_DESCRIPTION OF THE TASK_: Turn everything from the start of the records down to and including the line containing "Action: click(x=63, y=58)" into a JSON list of strings, with one string per line and blank lines left out.
----------------------------------------
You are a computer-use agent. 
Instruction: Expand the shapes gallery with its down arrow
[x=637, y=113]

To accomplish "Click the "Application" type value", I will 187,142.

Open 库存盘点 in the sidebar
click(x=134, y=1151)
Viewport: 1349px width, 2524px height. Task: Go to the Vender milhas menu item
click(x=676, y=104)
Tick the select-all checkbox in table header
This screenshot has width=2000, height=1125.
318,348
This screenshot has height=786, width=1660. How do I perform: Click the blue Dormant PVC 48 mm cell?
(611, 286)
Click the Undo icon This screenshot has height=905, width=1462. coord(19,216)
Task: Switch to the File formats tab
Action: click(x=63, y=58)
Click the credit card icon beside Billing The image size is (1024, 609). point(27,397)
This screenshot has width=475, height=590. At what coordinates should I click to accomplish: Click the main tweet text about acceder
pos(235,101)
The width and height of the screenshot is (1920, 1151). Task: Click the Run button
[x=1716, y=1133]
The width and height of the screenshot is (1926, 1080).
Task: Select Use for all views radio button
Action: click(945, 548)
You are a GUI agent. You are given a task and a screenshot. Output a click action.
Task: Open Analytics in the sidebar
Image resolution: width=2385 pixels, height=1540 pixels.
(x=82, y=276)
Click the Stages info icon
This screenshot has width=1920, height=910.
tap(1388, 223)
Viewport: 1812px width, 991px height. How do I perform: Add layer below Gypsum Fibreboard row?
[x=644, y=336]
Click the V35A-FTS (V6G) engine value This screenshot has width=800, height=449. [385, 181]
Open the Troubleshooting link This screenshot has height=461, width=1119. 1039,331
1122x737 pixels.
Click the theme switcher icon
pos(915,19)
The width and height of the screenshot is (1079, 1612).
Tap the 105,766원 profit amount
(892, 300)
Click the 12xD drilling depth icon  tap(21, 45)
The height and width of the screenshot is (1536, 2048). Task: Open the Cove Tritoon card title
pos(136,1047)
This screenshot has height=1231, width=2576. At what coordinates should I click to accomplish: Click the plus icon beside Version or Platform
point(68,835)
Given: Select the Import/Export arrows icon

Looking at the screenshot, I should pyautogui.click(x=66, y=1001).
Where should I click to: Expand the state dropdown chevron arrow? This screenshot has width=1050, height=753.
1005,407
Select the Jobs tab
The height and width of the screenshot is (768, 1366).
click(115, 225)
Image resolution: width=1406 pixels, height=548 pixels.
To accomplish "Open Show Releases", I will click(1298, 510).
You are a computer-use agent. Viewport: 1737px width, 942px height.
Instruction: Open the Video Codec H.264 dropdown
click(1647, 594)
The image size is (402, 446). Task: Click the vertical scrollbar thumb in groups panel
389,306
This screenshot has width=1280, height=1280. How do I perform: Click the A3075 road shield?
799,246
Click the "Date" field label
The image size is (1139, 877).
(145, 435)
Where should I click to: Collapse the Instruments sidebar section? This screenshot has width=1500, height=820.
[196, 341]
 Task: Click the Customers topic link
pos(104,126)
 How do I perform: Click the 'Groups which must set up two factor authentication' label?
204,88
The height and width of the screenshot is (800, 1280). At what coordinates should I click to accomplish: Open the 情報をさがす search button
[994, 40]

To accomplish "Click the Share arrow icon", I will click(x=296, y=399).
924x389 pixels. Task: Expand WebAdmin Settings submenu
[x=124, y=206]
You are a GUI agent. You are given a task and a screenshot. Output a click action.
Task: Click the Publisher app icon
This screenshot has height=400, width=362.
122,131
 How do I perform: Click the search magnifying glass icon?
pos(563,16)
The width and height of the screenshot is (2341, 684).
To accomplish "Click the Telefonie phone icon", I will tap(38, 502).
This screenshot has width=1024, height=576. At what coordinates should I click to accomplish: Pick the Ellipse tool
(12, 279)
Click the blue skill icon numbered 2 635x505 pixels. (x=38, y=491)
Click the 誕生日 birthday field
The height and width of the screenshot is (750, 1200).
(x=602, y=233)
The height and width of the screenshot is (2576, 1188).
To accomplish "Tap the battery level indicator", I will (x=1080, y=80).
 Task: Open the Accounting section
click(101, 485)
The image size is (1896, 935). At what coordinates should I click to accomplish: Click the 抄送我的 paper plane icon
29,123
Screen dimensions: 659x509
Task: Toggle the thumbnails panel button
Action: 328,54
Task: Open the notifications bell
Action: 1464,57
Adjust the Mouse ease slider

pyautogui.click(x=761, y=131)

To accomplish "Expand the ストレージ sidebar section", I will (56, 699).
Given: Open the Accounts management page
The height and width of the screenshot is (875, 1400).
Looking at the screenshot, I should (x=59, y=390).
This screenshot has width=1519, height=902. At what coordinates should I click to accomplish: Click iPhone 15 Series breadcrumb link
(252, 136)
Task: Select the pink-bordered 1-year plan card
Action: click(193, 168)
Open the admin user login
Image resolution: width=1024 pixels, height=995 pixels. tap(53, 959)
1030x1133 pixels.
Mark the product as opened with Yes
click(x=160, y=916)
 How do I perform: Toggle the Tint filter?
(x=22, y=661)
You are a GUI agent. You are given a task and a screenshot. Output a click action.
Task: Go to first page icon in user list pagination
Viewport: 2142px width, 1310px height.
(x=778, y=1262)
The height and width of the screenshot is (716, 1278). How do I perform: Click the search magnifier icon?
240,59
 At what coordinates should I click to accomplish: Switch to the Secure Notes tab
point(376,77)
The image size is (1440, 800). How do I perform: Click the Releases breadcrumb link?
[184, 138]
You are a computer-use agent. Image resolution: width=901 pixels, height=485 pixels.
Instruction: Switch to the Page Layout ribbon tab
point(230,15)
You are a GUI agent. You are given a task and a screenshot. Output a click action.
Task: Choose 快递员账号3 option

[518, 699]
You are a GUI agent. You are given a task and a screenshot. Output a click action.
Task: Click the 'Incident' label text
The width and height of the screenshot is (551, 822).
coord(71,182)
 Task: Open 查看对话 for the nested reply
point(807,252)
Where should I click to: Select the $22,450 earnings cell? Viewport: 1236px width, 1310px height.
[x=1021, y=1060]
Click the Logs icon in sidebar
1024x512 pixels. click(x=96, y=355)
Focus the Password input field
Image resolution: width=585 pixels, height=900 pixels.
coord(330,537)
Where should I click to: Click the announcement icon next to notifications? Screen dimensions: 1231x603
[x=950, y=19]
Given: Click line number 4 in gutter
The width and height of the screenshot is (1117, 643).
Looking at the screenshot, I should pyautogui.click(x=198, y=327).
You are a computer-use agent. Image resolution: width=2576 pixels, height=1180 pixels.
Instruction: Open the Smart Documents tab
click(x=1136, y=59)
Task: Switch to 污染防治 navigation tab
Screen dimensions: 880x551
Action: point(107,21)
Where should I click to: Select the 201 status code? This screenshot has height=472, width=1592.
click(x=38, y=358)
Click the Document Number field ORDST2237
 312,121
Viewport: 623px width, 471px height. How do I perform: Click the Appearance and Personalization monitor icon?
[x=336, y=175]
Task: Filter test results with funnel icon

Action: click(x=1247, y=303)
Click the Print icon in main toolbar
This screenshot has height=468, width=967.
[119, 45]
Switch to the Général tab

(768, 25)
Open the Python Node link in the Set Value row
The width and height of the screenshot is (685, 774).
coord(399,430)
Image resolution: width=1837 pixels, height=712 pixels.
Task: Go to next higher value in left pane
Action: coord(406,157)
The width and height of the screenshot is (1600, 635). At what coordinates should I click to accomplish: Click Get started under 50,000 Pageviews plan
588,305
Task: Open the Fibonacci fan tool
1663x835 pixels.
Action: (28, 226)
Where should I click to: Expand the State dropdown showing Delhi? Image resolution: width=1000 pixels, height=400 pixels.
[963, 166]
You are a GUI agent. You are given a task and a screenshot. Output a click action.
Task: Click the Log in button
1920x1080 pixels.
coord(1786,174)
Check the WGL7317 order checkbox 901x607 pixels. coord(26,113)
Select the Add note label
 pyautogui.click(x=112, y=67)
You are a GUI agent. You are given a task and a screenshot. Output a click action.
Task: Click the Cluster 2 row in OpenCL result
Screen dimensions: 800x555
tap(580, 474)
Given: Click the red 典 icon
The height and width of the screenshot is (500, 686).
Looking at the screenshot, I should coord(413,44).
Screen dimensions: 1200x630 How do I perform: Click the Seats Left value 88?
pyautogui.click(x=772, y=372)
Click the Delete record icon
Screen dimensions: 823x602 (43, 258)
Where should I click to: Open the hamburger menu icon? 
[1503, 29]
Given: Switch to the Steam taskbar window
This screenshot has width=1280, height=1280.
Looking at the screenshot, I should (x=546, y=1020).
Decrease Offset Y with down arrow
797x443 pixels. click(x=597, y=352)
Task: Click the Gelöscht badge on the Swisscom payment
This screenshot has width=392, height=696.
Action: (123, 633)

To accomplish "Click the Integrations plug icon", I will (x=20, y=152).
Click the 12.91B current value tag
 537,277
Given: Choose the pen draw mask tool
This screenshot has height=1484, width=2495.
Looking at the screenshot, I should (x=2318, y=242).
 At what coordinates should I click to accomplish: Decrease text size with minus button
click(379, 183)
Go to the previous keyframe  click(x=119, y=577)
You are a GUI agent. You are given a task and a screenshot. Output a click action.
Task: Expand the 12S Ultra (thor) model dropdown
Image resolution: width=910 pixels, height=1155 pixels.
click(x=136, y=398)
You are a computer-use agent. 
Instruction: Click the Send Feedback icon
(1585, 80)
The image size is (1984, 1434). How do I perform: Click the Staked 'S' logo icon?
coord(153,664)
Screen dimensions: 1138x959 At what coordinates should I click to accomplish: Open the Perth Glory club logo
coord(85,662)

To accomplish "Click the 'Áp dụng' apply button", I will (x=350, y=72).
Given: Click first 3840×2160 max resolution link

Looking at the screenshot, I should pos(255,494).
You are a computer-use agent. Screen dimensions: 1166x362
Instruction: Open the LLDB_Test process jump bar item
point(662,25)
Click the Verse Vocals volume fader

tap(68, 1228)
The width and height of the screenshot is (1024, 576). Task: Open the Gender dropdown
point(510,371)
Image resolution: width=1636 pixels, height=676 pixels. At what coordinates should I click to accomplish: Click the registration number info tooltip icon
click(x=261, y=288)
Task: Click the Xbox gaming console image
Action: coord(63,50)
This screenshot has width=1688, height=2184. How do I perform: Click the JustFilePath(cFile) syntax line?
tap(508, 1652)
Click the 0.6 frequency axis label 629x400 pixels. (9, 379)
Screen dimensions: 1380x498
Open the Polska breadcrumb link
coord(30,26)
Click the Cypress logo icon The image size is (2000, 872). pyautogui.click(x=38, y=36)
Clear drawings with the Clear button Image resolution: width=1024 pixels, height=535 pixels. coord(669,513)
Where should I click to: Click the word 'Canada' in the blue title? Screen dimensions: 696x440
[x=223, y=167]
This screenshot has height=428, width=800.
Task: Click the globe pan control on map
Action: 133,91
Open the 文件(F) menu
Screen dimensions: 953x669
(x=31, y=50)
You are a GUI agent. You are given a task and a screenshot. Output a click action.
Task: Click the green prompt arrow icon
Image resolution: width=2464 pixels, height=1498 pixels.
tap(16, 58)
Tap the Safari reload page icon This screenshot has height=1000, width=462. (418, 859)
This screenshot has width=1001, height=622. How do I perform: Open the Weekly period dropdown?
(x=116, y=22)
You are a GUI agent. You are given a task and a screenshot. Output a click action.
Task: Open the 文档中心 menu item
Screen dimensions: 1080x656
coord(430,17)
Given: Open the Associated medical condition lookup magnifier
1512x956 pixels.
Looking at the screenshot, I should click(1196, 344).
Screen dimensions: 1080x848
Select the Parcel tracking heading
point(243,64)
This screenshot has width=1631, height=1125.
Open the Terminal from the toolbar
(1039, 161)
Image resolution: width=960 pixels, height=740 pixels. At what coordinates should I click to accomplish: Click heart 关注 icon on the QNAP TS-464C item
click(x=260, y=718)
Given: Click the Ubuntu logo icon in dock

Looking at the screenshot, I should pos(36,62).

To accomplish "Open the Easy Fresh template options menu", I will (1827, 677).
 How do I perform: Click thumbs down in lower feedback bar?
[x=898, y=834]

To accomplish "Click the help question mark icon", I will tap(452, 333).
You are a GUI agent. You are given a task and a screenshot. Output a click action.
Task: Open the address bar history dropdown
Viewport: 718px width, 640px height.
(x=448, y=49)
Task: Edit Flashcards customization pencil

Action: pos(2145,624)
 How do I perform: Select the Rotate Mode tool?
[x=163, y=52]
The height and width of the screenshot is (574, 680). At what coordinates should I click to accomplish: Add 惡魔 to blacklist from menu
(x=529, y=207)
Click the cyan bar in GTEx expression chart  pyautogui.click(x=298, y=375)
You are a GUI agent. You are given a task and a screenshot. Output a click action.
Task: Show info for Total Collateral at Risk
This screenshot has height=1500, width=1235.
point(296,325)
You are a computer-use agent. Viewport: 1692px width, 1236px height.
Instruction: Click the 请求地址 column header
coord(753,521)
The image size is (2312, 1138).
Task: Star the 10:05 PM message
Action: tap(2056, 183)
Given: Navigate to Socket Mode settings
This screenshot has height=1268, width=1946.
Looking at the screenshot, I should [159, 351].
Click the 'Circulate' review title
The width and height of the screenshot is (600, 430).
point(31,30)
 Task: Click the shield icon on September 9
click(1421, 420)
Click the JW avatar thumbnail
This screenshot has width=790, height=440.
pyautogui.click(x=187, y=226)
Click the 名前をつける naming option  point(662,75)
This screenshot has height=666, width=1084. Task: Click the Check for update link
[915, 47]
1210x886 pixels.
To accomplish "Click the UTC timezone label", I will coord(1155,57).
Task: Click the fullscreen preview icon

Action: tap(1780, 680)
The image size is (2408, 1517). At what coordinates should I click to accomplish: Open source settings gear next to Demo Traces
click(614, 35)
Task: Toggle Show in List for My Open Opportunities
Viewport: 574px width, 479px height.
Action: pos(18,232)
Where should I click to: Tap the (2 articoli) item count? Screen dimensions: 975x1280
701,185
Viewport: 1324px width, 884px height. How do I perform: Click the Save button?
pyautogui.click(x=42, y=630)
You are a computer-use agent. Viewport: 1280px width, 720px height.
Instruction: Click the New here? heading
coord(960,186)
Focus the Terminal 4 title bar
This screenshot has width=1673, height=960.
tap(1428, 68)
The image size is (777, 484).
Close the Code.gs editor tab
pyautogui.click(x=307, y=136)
----------------------------------------
_ANSWER_:
[
  "You are a computer-use agent. ",
  "Instruction: Expand the shapes gallery with its down arrow",
  "[x=637, y=113]",
  "To accomplish \"Click the \"Application\" type value\", I will 187,142.",
  "Open 库存盘点 in the sidebar",
  "click(x=134, y=1151)",
  "Viewport: 1349px width, 2524px height. Task: Go to the Vender milhas menu item",
  "click(x=676, y=104)",
  "Tick the select-all checkbox in table header",
  "This screenshot has width=2000, height=1125.",
  "318,348",
  "This screenshot has height=786, width=1660. How do I perform: Click the blue Dormant PVC 48 mm cell?",
  "(611, 286)",
  "Click the Undo icon This screenshot has height=905, width=1462. coord(19,216)",
  "Task: Switch to the File formats tab",
  "Action: click(x=63, y=58)"
]